An American CIA agent on the ground in Jordan struggles to uncover intelligence while balancing the CIA and Jordan intelligence.


Ridley Scott, 2008

Body of Lies follows two CIA agents with very different perspectives on the intelligence game. Roger Ferris (Leonardo DiCaprio) works in the Middle East, trying to protect his cover while he gathers intelligence and makes contacts. Meanwhile, in America, Ed Hoffman (Russell Crowe) coordinates operations using his ever-present blutooth headset. The distance makes Hoffman callous, while Ferris struggles to protect his allies on the ground, including family man Bassam (Oscar Isaac). After an operation in Iraq leaves Ferris injured, Hoffman has him transferred to Jordan, where he receives a frosty reception from local intelligence and the CIA agents stationed there. He meets and falls for a local nurse, endangering her as he attempts to put together a delicate operation. The operation is compromised by Hoffman’s tendency towards deception, as well as the fact that he’s working under the nose of Hani (Mark Strong), the urbane head of Jordanian intelligence.
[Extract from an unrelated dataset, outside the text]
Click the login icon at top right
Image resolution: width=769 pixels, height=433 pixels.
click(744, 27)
The thing about Body of Lies is that it’s not memorable. Nothing about Body of Lies feels remotely fresh or new, from the plot to the aesthetic to the title. It’s the kind of movie you see and then forget about, mixing it up with some other movie with a similar name, or imagining the actors in other similar roles. The only actor who really stands out in this film is Mark Strong, whose whitewashed role is, nevertheless, by far the most interesting of the film. Strong has a tendency to play pretty tough bad guys, so even just seeing him in Hani’s expensive, slightly outdated suits with silver at his temples and gold accessories is a shock to the system. He easily steals every scene he’s in from much more famous actors, expressing more menace in a soft-spoken word than the score manages in the whole film. Leonardo DiCaprio is fine, but he feels like he’s playing catch-up with an average script, frowning his way through too many scenes to really be appealing. Crowe’s character isn’t given quite enough time to be really interesting, coming off instead as pretty much just an obnoxious dick. There are some good scenes between DiCaprio and Crowe, but when they don’t have each other to play off they’re less effective. Oscar Isaac gets very little screentime, but he’s sweet and likeable as Ferris’s Iraqi (hah) sidekick. Plus his hair looks great.
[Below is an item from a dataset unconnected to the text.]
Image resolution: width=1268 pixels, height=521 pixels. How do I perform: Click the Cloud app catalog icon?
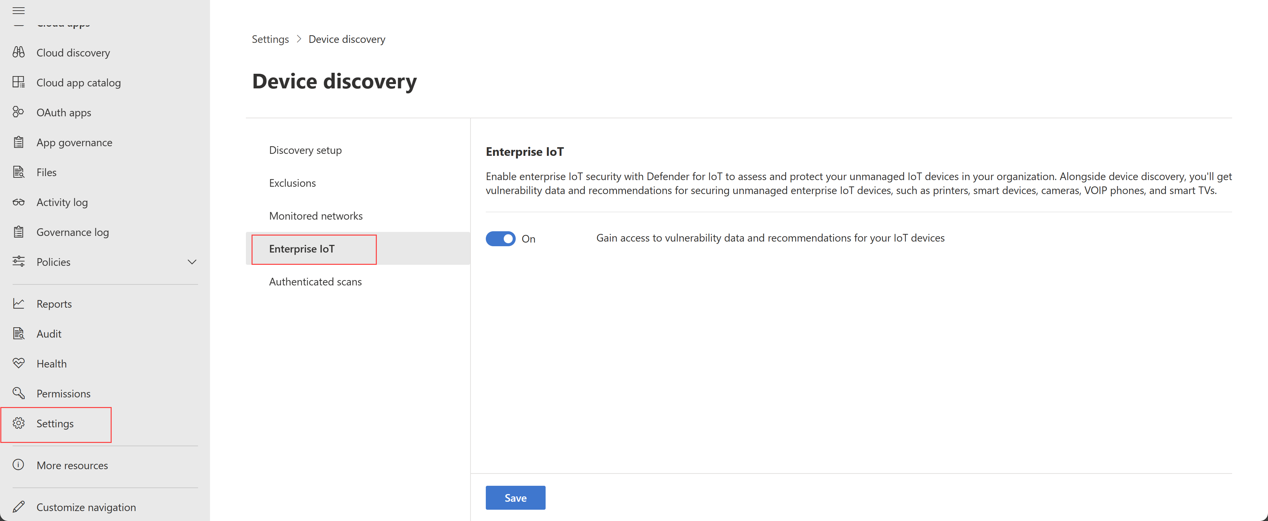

Body of Lies feels unfocused, directionless and messy. There’s a subplot about bombings in England that directly affects the action, but feels so distant from anything our characters are doing that every cut to another bombing is jarring. There are definitely some interesting ideas in here – watching Crowe casually directing Ferris to allow his contacts to be murdered while dropping his kids off to school is jarring and horrific. The film is at its best when it investigates the differences between life in the Middle East and America, and there’s a nice message about how valuable the culture and people of Jordan are. The action scenes are shot surprisingly poorly for a Ridley Scott film, though, and it can be frustratingly dense for a film that thinks it’s intelligent. It veers between too obvious – Ferris’s dinner with girlfriend Aisha’s family – and too subtle; there are times when it’s not at all clear who Ferris is with, because half the people on both sides are white dudes with dark hair, and few of them have names. Ultimately it’s muddled and forgettable.